Pixel coordinate grounding data
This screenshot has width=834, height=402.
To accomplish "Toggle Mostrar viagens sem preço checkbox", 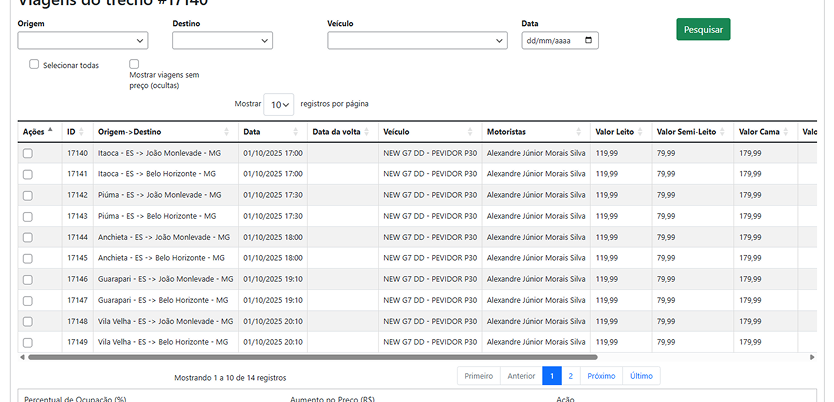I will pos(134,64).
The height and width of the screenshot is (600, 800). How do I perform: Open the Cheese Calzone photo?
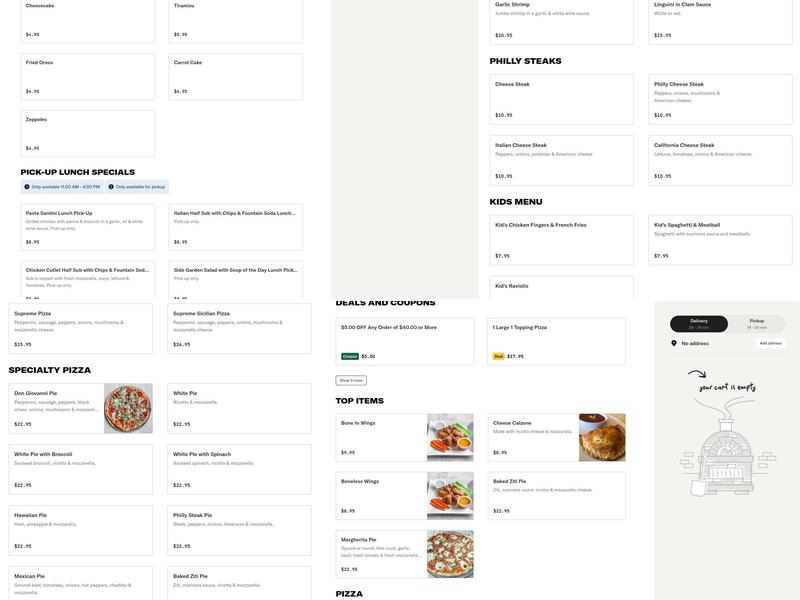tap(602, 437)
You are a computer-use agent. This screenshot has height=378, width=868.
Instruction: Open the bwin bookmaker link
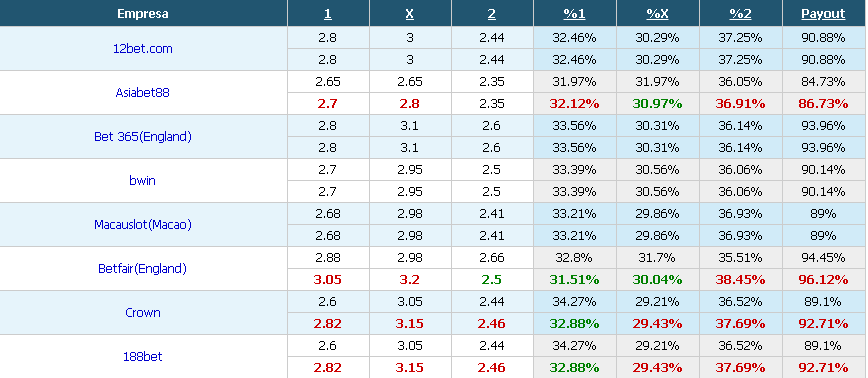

_Task objective_.
Copy the lines starting at the line that contains "The height and" and running to the final line of the entries, inclusive; omit all pictures.

_Exercise answer_.
The height and width of the screenshot is (600, 800). How do I perform: Open the Cheese Calzone photo?
tap(602, 437)
You are a computer-use agent. This screenshot has height=378, width=868.
Instruction: Open the bwin bookmaker link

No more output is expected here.